• Gestellte Aufgabe 1: Gib aus dem Lesetext über den Wiener „Tatort“ den Abschnitt wortgetreu aus, der bei den Worten „Bislang hatte Azra“ beginnt und nach „(Hubert Kramar) ausdrückt.“ endet.

Beim neuen Wiener "Tatort" geht es um einen Mord im Clan-Milieu. Der Einsatz ist auch deswegen spannend, weil reale Ermittlungen gegen die Mafia der Hintergrund sind.

"Da hat's ausnahmsweise mal den Richtigen erwischt", sagt Ermittlerin Bibi Fellner (Adele Neuhauser) über den Toten, der den neuen Wiener "Tatort"-Krimi in Gang bringt. Vor einem Club in einem farblosen Gewerbegebiet liegt der Bruder eines georgischen Mafia-Paten neben seiner Luxuskarosse. Die klassische Krimi-Frage, wer ihn erschossen hat, rückt dieses Mal über weite Strecken in den Hintergrund. Stattdessen präsentieren Drehbuchautorin Sarah Wassermair und Regisseur Dominik Hartl am Pfingstmontag um 20.15 Uhr im Ersten mit der Episode "Azra" einen Polizei-Thriller, der in die Grauzone zwischen Kriminellen und Gesetzeshütern eintaucht.

Clan-Milieu mit Informantin

Azra, so heißt die junge V-Person, die schon vor einiger Zeit in den georgischen Clan eingeschleust wurde. Als Polizei-Informantin aus schwierigen Verhältnissen zeigt die Wiener Schauspielerin Mariam Hage eine beeindruckende darstellerische Bandbreite - vom Wiener Schmäh über beinharte Coolness bis zur puren Verzweiflung.

Bislang hatte Azra die Aufgabe, Informationen für Wirtschaftsermittler der Polizei zu sammeln, die dem Clan auf der Spur sind. Nun wird sie von Fellner und ihrem langjährigen Kollegen Moritz Eisner (Harald Krassnitzer) zusätzlich auf den Mordfall angesetzt - ein hochriskanter Plan, wie sich schon bald herausstellt. Denn falls Azra auffliegt, "dann suchen wir nicht nach einer Vermissten, sondern nach einem flachen Grab im Wald", wie es Polizeioberst Ernst Rauter (Hubert Kramar) ausdrückt.

Mit der risikofreudigen Azra stürzen die Ermittler nicht nur in gefährliche Situationen, sondern geraten auch in ein moralisches Dilemma: Was wiegt die Sicherheit einer V-Person gegen die Chance, der organisierten Kriminalität einen Schlag zu versetzen?

Die wahre Geschichte hinter dem Fall

Die Geschichte hat eine wahre Inspirationsquelle: Im Jahr 2010 wurden in der europaweiten Polizeioperation "Java" Dutzende Verdächtige verhaftet, die der georgischen organisierten Kriminalität zugeordnet wurden. Im Zentrum der Ermittlungen standen vor allem Eigentumsdelikte in großem Stil. Die österreichische Polizei ging damals davon aus, dass 30 Prozent aller Einbrüche in Wien seit 2009 auf das Konto der Organisation gegangen waren.

• Zu bearbeitende Einträge:
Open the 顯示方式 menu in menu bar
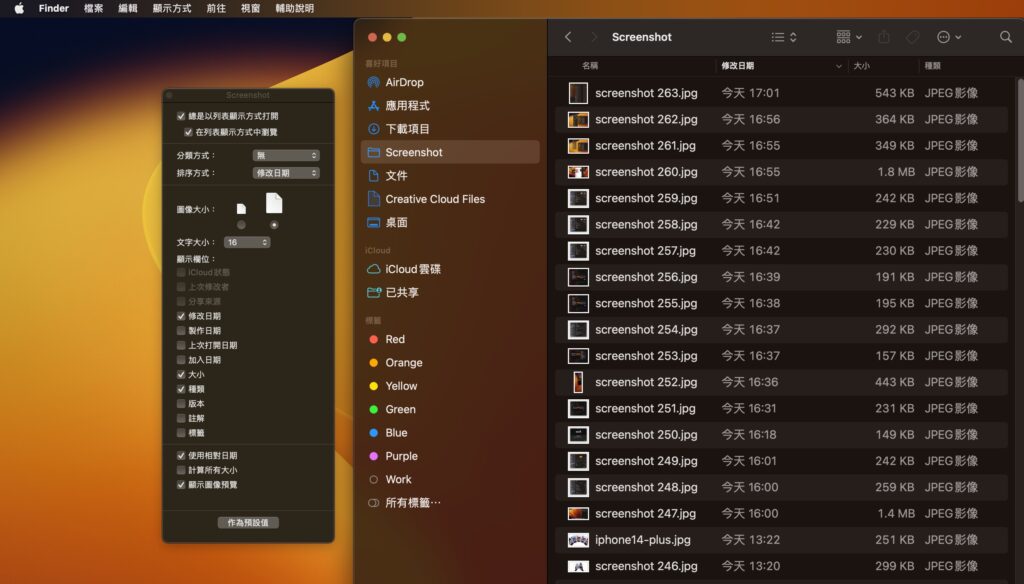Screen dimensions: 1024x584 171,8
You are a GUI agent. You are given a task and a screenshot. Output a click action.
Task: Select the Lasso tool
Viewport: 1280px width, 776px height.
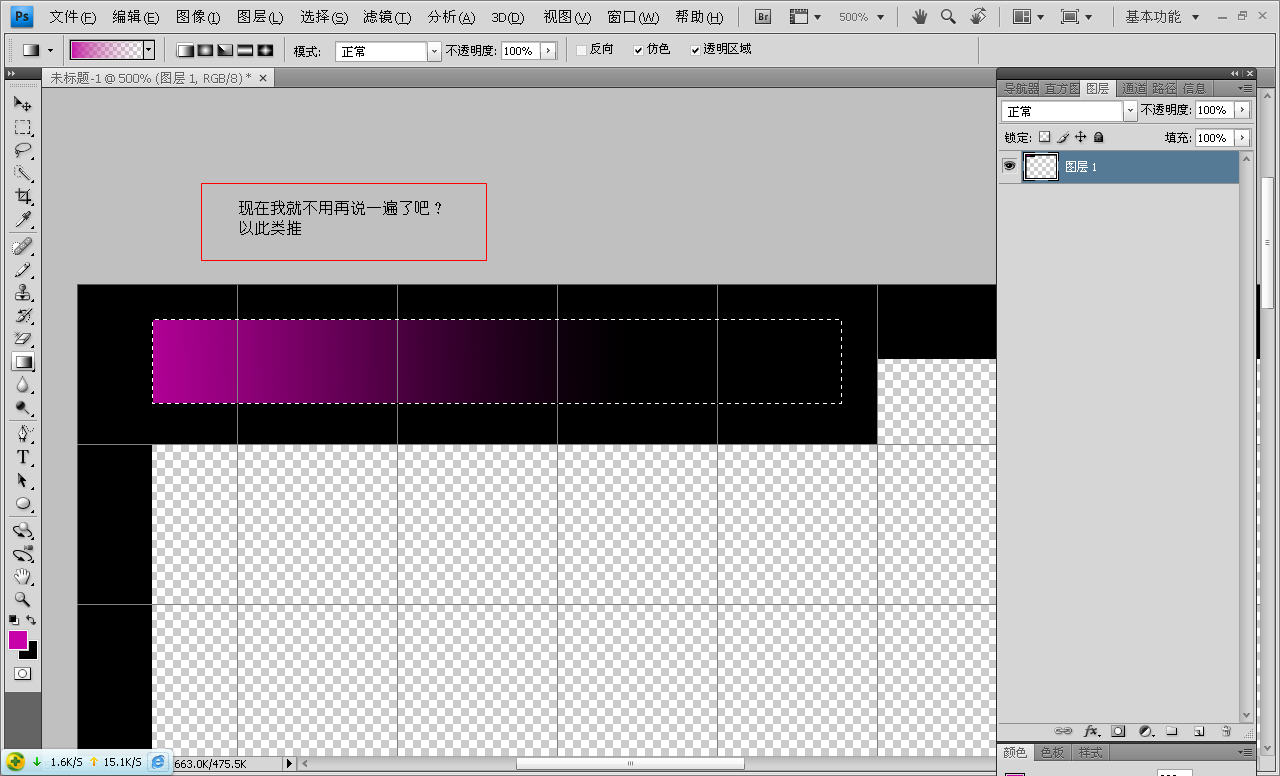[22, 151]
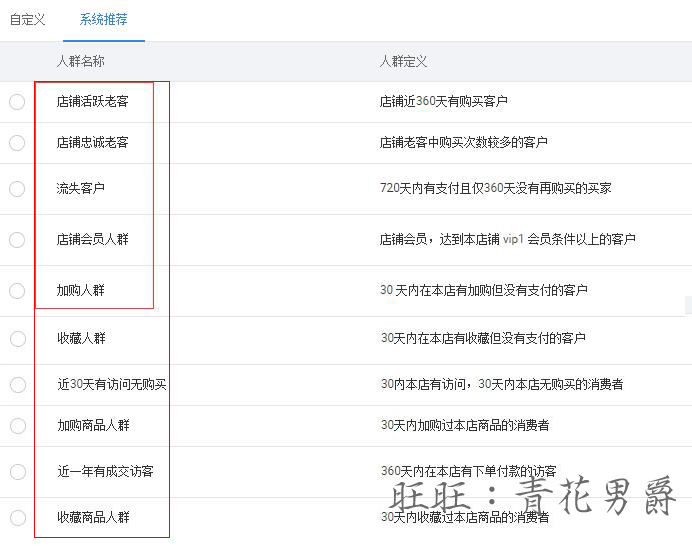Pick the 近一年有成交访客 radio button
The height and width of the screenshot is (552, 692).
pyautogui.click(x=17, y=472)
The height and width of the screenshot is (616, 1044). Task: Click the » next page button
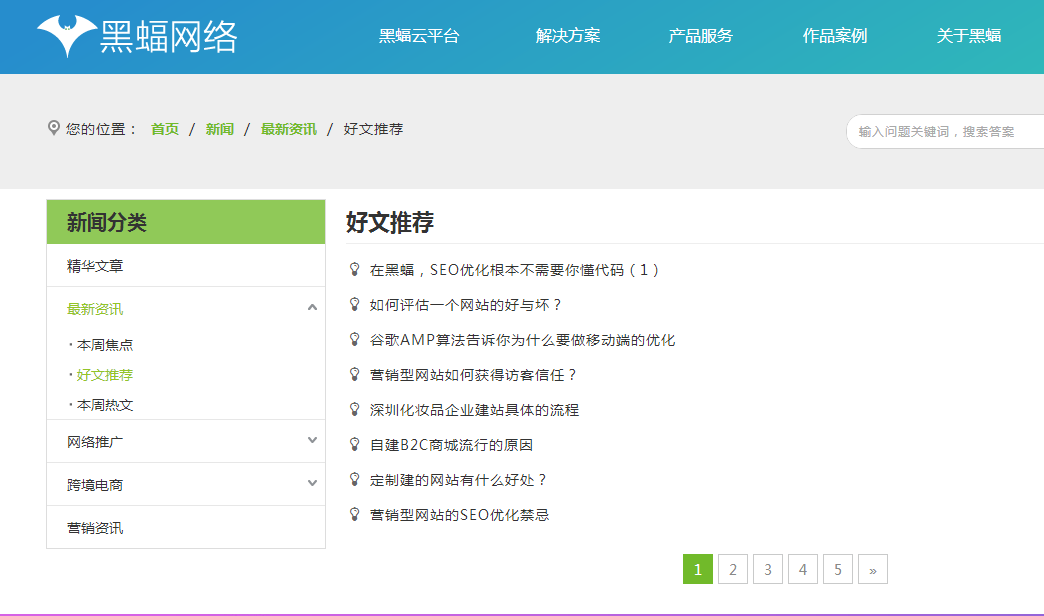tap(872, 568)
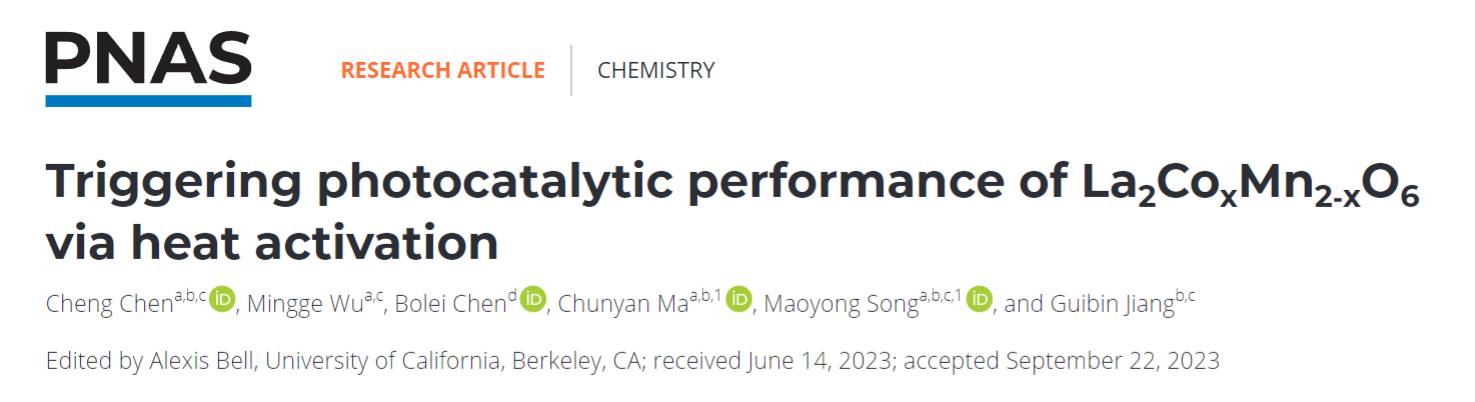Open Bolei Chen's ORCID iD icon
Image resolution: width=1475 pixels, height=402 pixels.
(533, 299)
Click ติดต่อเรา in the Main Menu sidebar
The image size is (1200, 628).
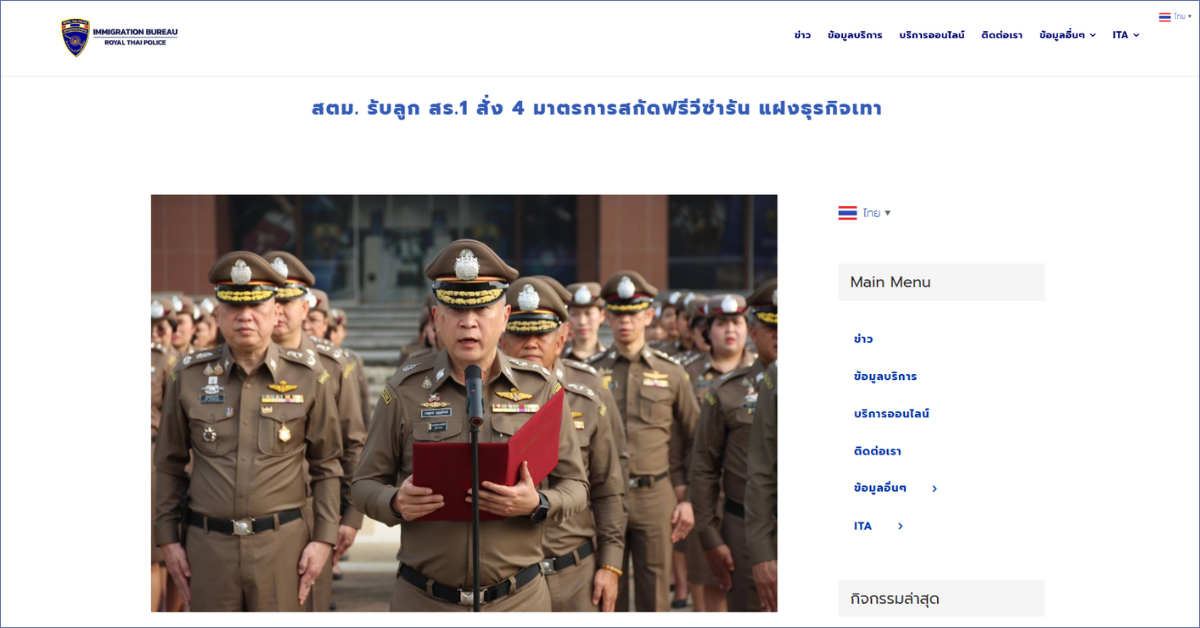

==

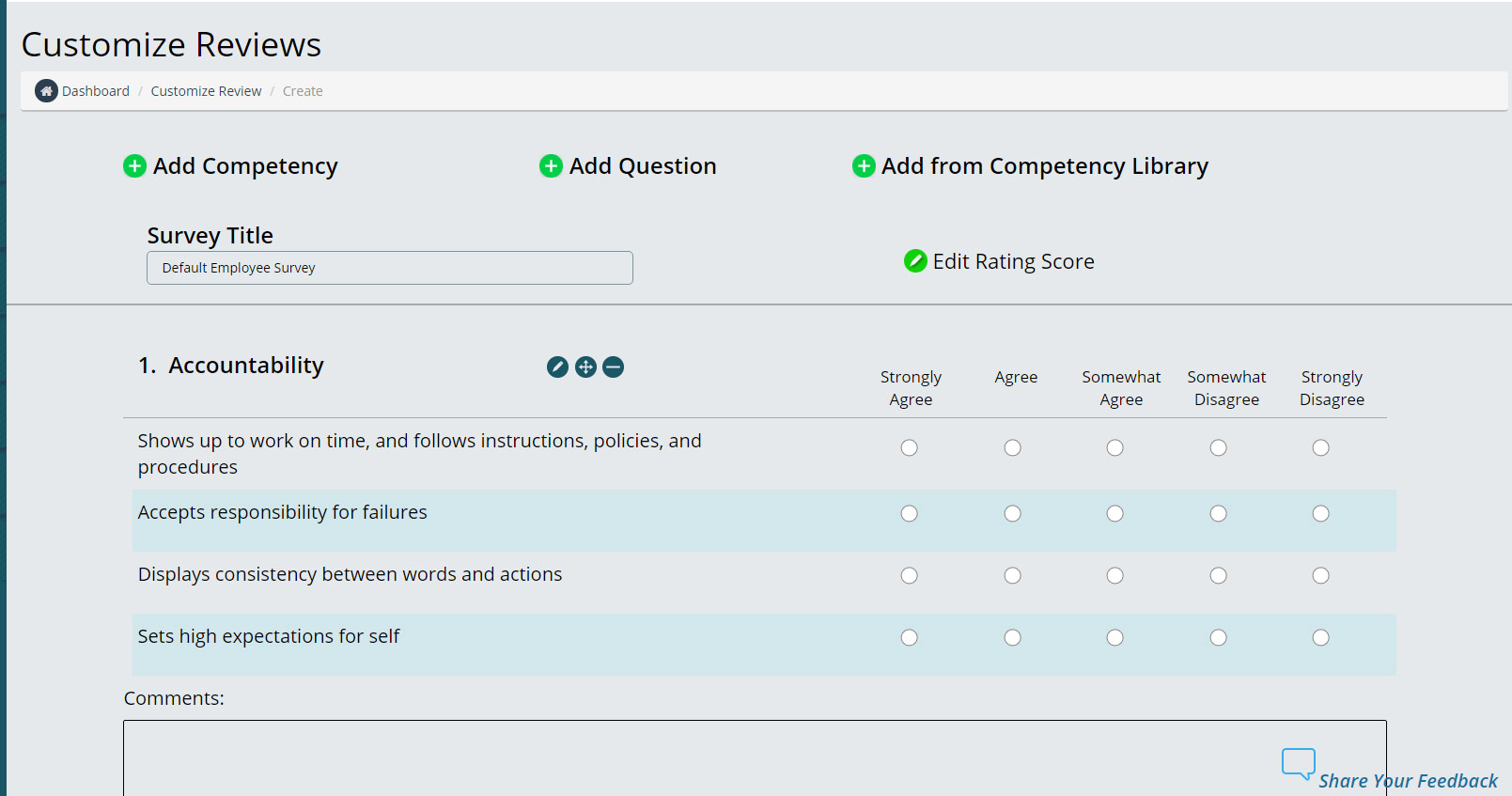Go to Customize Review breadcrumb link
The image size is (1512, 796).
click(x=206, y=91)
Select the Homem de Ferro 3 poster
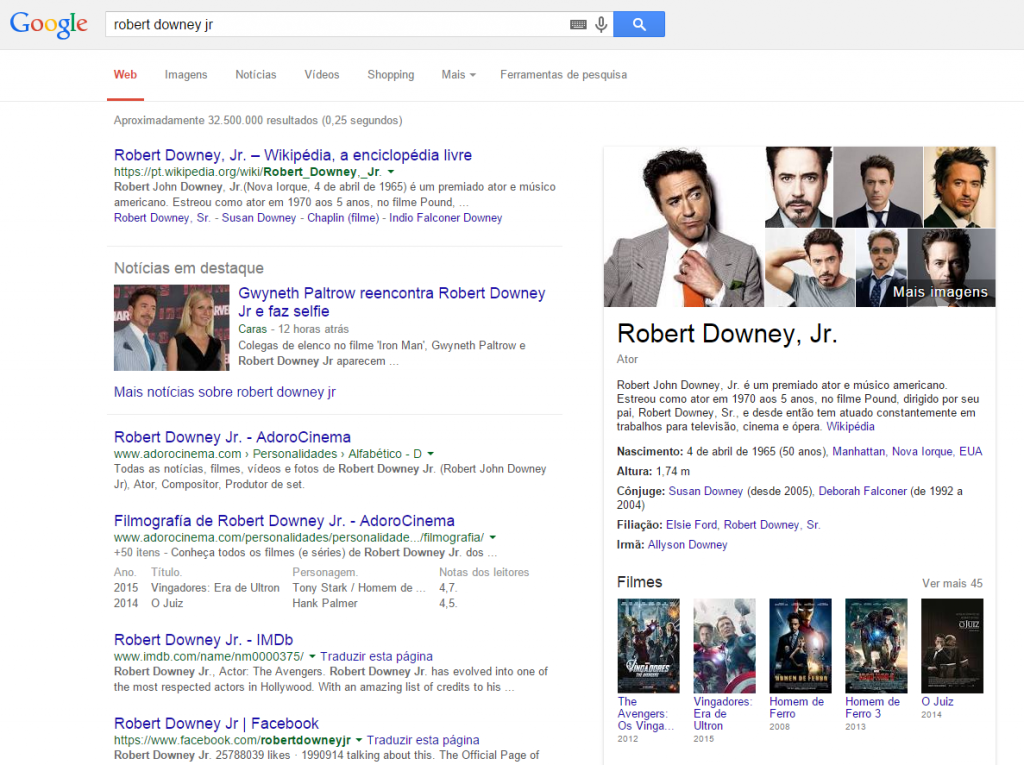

• Gestellte Aufgabe 2: Wandle die Einträge von der Zeile mit „Open the 顯示方式 menu in menu bar“ bis einschließlich der Zeile mit „The image size is (1200, 628).“ in eine nummerierte Liste ohne Leerzeilen um. Lass die Bilder dabei weg.

• Antwort 1:
Bislang hatte Azra die Aufgabe, Informationen für Wirtschaftsermittler der Polizei zu sammeln, die dem Clan auf der Spur sind. Nun wird sie von Fellner und ihrem langjährigen Kollegen Moritz Eisner (Harald Krassnitzer) zusätzlich auf den Mordfall angesetzt - ein hochriskanter Plan, wie sich schon bald herausstellt. Denn falls Azra auffliegt, "dann suchen wir nicht nach einer Vermissten, sondern nach einem flachen Grab im Wald", wie es Polizeioberst Ernst Rauter (Hubert Kramar) ausdrückt.

• Antwort 2:
1. Open the 顯示方式 menu in menu bar
2. Screen dimensions: 1024x584 171,8
3. You are a GUI agent. You are given a task and a screenshot. Output a click action.
4. Task: Select the Lasso tool
5. Viewport: 1280px width, 776px height.
6. [22, 151]
7. Pick the 近一年有成交访客 radio button
8. The height and width of the screenshot is (552, 692).
9. pyautogui.click(x=17, y=472)
10. The height and width of the screenshot is (616, 1044). Task: Click the » next page button
11. tap(872, 568)
12. Open Bolei Chen's ORCID iD icon
13. Image resolution: width=1475 pixels, height=402 pixels.
14. (533, 299)
15. Click ติดต่อเรา in the Main Menu sidebar
16. The image size is (1200, 628).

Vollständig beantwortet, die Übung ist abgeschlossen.